Mas foi em 2008 que o "céu desabou" completamente: "eu tinha de fazer dinheiro, não arranjava trabalho e não podia deixar o meu irmãozinho a passar necessidades.... Comecei a vender droga. Fiz o que tinha de fazer para sobreviver. É claro que não é a vida que queremos, percebes? A ideia de sucesso é trabalhar duro e ser um bom cidadão, mas a verdade é que tens de ir à luta, ninguém te vai aparecer à porta com um prato de comida.” Depois quando o seu registo criminal o trouxe de volta para a ilha onde teve uma infância tão difícil. "Não tínhamos nada legalizado, os meus pais foram deportados. E depois foi a minha vez, porque fui condenado por ‘crime de ofensa corporal’, não tive grande opção, era ele ou eu. Foram tempos perigosos. Fui deportado e foi difícil, não havias trabalhos. Dei o meu nome no fundo de emprego há 5 anos e ainda nada. Conta que tudo aconteceu de uma forma muito natural porque o negócio da droga reina nesta ilha. Diz não vender nas ruas e que pouco tem contacto físico com as drogas, apenas sabe como se movimentar nos círculos certos e as pessoas "tratam de tudo". Ainda hoje em dia sente a necessidade de continuar no negócio porque tem uma mulher e um filho e quer poder sustentar a sua família, mas reforça que "se me derem um trabalho, eu garanto que o aceito". Com um ar de orgulho com o seu miúdo ao colo, diz-me: "eu tenho um filho agora, tudo é diferente. O meu primeiro filho!, eu sempre quis ter filhos e quando ele nasceu.... 'man', foi o melhor dia da minha vida. Eu faço o melhor que posso todos os dias para sustentá-lo. Vender drogas, fazer dinheiro."

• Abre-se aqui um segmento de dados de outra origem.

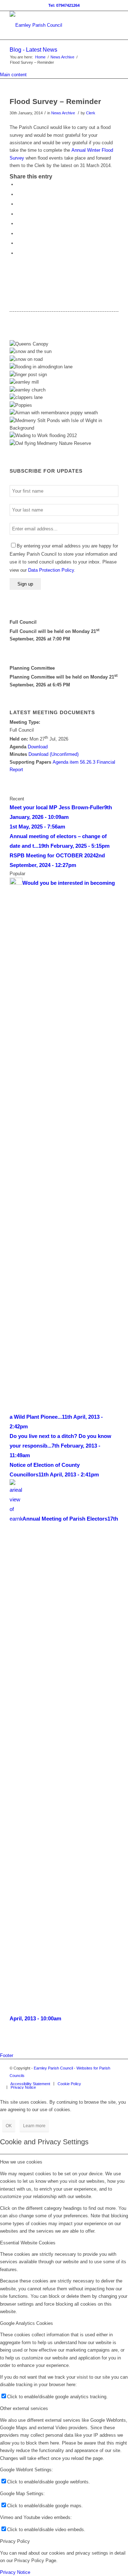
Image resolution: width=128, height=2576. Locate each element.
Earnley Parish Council (53, 2068)
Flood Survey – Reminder (55, 101)
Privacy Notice (15, 2572)
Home (40, 57)
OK (9, 2125)
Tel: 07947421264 (64, 5)
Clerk (90, 113)
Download (38, 746)
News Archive (62, 57)
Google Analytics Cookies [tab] (26, 2323)
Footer (6, 2055)
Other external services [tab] (24, 2408)
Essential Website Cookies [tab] (27, 2242)
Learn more (34, 2125)
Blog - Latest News (33, 50)
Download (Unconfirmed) (53, 754)
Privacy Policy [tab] (15, 2541)
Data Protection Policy (51, 570)
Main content (13, 74)
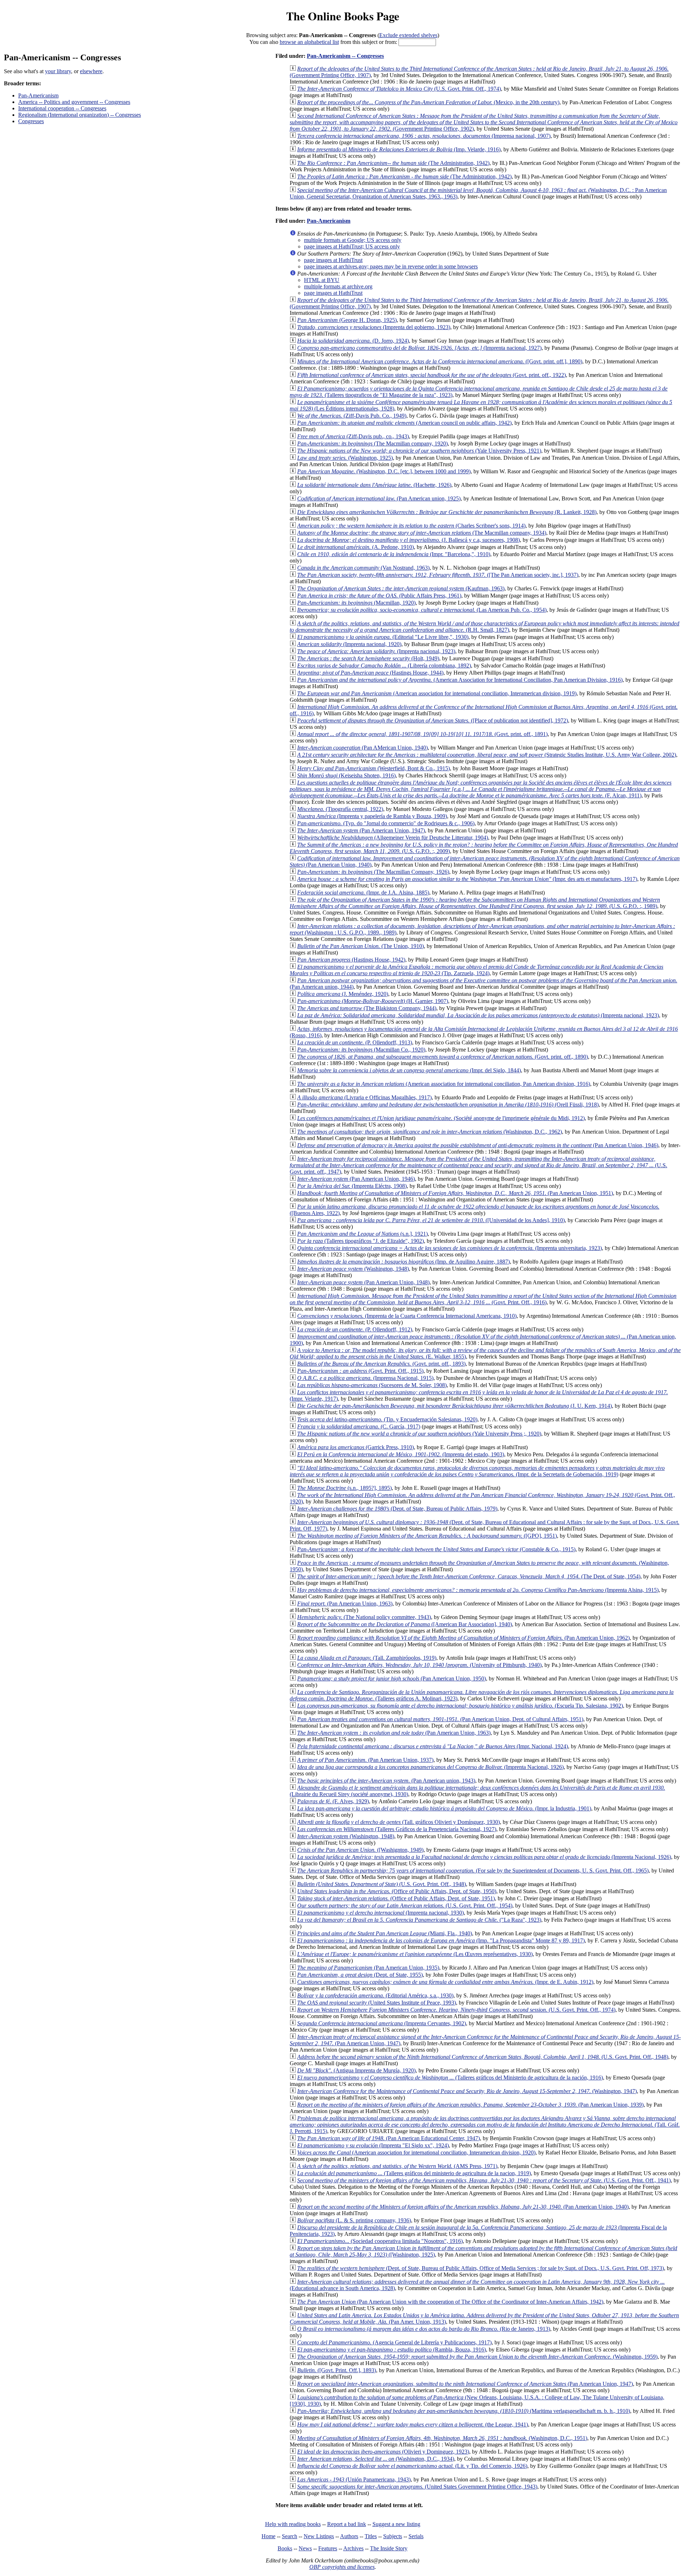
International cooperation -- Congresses (62, 108)
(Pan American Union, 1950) (391, 1678)
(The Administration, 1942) (393, 163)
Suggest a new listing (396, 2524)
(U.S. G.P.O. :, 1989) (475, 903)
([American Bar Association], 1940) (404, 1624)
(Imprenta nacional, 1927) (419, 348)
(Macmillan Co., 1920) (361, 1050)
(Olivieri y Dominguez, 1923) (383, 2452)
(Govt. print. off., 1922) (431, 375)
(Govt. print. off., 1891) (422, 734)
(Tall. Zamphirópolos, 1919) (366, 1658)
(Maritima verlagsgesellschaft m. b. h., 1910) (463, 2411)
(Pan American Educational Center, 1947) (388, 2138)
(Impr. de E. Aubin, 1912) (445, 1982)
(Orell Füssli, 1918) (448, 1105)
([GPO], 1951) (427, 1536)
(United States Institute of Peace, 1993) (376, 2003)
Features (327, 2548)
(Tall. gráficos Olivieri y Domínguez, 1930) (398, 1822)
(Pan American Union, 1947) (361, 830)
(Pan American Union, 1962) (463, 1638)
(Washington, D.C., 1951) (442, 2438)
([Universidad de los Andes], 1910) (431, 1220)
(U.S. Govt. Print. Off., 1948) (381, 1884)
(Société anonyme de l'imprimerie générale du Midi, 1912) (441, 1118)
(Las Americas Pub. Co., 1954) (422, 610)
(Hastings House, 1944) (370, 673)
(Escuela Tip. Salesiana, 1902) (460, 1706)
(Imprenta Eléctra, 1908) (352, 1186)
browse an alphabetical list (309, 42)
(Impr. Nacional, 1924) (432, 1746)
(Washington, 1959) (477, 2357)
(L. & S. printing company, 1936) (354, 2220)
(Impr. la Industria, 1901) (444, 1808)
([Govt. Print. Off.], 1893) (336, 2370)
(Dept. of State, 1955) (360, 1975)
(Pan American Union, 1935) (368, 1968)
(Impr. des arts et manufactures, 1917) (467, 879)
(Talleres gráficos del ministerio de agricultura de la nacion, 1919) (414, 2173)
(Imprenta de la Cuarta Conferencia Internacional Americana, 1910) (407, 1316)
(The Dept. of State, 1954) (468, 1576)
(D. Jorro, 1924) (353, 341)
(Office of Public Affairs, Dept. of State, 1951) (396, 1898)
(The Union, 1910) (360, 946)
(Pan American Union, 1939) (470, 2105)
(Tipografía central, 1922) (340, 809)
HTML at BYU (321, 280)
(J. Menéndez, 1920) (342, 994)
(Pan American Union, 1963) (344, 1603)
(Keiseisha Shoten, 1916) (346, 775)
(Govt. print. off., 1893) (381, 1364)
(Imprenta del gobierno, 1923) (373, 327)
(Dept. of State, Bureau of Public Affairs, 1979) (397, 1509)
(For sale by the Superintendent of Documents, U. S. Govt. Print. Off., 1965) (473, 1870)
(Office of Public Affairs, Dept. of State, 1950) (396, 1891)
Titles (371, 2536)
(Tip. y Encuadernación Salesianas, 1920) (387, 1419)
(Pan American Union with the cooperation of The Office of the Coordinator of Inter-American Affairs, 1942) (450, 2302)
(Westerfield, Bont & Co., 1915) (373, 768)
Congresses (31, 121)
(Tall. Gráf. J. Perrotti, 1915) (485, 2124)
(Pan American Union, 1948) (363, 1282)
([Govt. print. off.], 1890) (439, 361)
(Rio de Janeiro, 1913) (423, 2329)
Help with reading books (293, 2524)
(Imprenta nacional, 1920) (349, 644)
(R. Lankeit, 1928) (447, 512)
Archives (353, 2548)
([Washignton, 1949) (360, 1850)
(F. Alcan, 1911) (480, 789)
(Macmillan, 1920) (356, 603)
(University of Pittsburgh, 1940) (419, 1665)
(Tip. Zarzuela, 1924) (476, 970)
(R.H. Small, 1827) (484, 626)
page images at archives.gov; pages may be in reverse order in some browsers (391, 266)
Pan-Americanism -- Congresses (345, 56)
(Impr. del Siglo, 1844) (409, 1070)
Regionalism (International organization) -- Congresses (79, 115)
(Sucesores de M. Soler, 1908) (372, 1385)
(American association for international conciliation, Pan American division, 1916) (443, 1084)
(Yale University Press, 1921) (419, 451)
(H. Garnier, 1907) (372, 1001)
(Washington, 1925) (345, 458)
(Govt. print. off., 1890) (442, 1057)
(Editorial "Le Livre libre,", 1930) (382, 637)
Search (289, 2536)
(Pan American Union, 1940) (463, 2207)
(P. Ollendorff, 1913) (354, 1042)
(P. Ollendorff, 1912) (354, 1329)
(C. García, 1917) (358, 1426)
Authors (349, 2536)
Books (285, 2548)
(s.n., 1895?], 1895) (344, 1488)
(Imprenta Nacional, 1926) (430, 1767)
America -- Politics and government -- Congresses (74, 102)
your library (58, 71)
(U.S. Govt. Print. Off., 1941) (484, 2180)
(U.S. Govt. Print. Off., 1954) (404, 1905)
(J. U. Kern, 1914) (454, 1406)
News (305, 2548)
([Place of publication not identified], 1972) (432, 720)
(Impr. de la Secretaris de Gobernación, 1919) (477, 1471)
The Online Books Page (342, 15)
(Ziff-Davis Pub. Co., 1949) (351, 416)
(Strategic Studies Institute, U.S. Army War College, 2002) (486, 755)
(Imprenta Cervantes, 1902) (381, 2023)
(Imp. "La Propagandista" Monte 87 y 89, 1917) (441, 1940)
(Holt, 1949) (368, 658)
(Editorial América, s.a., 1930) (375, 1995)
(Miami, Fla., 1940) (384, 1933)
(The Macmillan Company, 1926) (373, 872)
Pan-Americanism (38, 95)
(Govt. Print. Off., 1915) (360, 1371)
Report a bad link (346, 2524)
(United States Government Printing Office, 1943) (417, 2487)
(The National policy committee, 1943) (364, 1617)
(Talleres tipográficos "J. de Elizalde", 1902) (360, 1241)
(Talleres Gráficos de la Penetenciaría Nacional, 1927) (396, 1829)
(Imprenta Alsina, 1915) (478, 1590)
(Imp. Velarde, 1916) (399, 149)
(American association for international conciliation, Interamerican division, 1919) (437, 693)
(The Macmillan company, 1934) (421, 533)
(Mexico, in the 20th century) (428, 102)
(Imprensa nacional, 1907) (423, 136)
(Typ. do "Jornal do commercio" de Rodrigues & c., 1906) (386, 823)
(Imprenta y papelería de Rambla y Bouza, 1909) (372, 816)
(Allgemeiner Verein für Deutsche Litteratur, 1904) (392, 838)
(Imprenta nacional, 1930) (380, 1913)
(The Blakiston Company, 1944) (366, 1008)
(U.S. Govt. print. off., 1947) (478, 1165)
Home (268, 2536)
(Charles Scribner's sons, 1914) (411, 526)
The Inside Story (388, 2548)
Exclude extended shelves (408, 35)
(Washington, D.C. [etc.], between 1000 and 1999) (384, 471)
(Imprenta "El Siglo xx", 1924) (373, 2145)
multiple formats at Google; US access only (352, 240)
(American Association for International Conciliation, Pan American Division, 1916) (460, 680)
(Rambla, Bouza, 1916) (391, 2349)
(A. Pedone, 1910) (355, 547)
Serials (416, 2536)
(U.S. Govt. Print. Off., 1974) (399, 89)
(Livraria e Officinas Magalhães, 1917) (364, 1097)
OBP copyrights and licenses (342, 2567)
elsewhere (91, 71)
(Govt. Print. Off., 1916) (483, 1299)
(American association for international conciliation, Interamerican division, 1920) (416, 2152)
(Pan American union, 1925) (379, 498)
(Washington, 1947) (467, 2091)
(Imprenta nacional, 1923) (376, 651)
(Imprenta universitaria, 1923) (449, 1248)
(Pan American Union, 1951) (455, 1193)
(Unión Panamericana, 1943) (354, 2479)
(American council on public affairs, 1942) (404, 423)
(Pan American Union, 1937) (365, 1760)
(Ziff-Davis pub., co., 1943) (353, 436)
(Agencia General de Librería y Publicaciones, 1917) (394, 2342)
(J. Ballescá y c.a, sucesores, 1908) (408, 540)
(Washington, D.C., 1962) (429, 1132)
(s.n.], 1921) (362, 1234)
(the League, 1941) (412, 2424)
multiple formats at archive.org (338, 286)
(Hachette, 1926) (374, 485)
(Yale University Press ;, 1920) (419, 1434)
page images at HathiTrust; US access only (352, 246)
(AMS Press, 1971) (397, 2166)
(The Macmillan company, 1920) (372, 443)
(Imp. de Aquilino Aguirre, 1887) (403, 1262)
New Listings (319, 2536)
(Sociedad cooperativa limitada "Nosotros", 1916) (380, 2241)
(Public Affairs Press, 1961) (379, 596)
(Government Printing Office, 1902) (484, 122)
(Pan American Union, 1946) (477, 1145)
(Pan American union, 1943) (386, 1781)
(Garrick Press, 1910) (355, 1447)
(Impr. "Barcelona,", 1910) (393, 554)
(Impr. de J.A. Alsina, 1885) (363, 892)
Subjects (392, 2536)
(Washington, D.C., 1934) (375, 2459)
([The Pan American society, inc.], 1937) (437, 575)
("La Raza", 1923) (419, 1920)
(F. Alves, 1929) (333, 1801)
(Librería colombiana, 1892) (384, 665)
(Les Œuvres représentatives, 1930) (415, 1954)
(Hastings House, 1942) (351, 960)
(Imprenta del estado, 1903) (400, 1454)
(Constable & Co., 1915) (436, 1549)
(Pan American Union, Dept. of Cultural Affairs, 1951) (440, 1719)
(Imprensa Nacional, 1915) (365, 1378)
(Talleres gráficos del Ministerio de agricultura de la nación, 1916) (450, 2078)
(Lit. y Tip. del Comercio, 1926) (412, 2466)
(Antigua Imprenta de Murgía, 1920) (356, 2070)
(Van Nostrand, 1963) (363, 568)
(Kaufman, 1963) (400, 588)
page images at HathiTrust (333, 260)
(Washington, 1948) (353, 1269)
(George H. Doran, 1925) (347, 320)
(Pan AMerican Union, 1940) (362, 748)
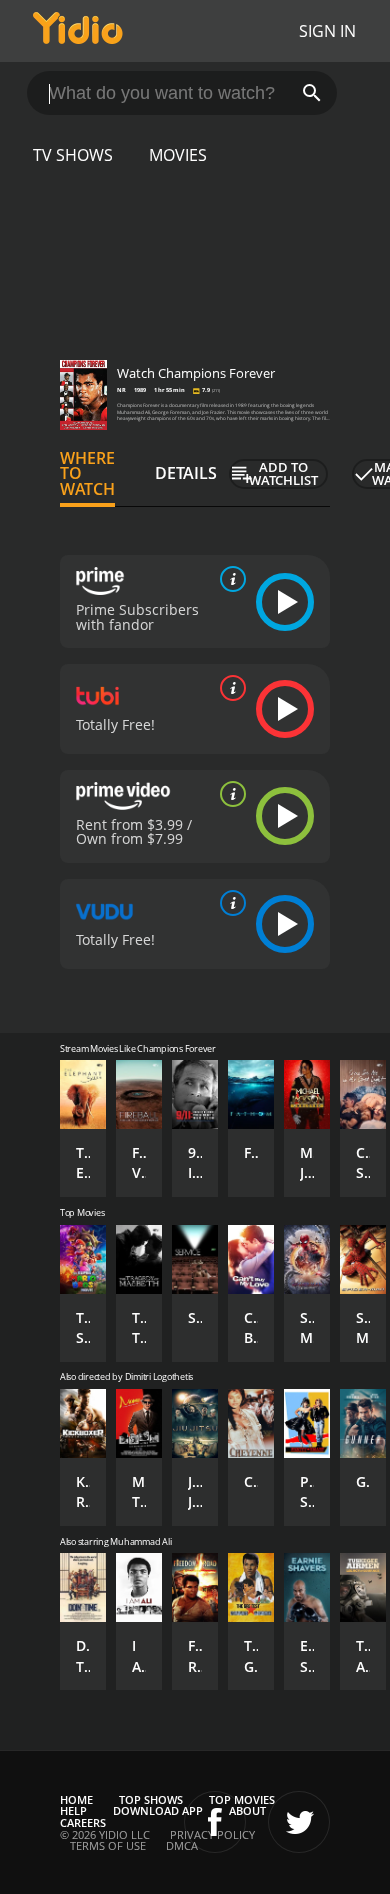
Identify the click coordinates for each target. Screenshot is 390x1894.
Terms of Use (108, 1845)
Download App (158, 1810)
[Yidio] (78, 31)
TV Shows (73, 155)
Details (186, 473)
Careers (83, 1822)
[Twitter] (299, 1822)
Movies (178, 155)
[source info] (229, 579)
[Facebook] (215, 1822)
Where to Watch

O "Joe" não se preocupa demasiado com o futuro, mas diz que não quer viver deste negócio toda a vida. Acredita que todos têm as suas lutas e os seus problemas, mas ao fim ao cabo temos todos de fazer o melhor das situações. "Temos de viver a vida, sem muitos planos, viver dia a dia... Eu não sou feliz aqui, não é o que eu queria. É o que é. Mas sou feliz por ser pai", disse por fim. Que o “little Joe” tenha o melhor pai do mundo. Obrigado pela franqueza “Joe”.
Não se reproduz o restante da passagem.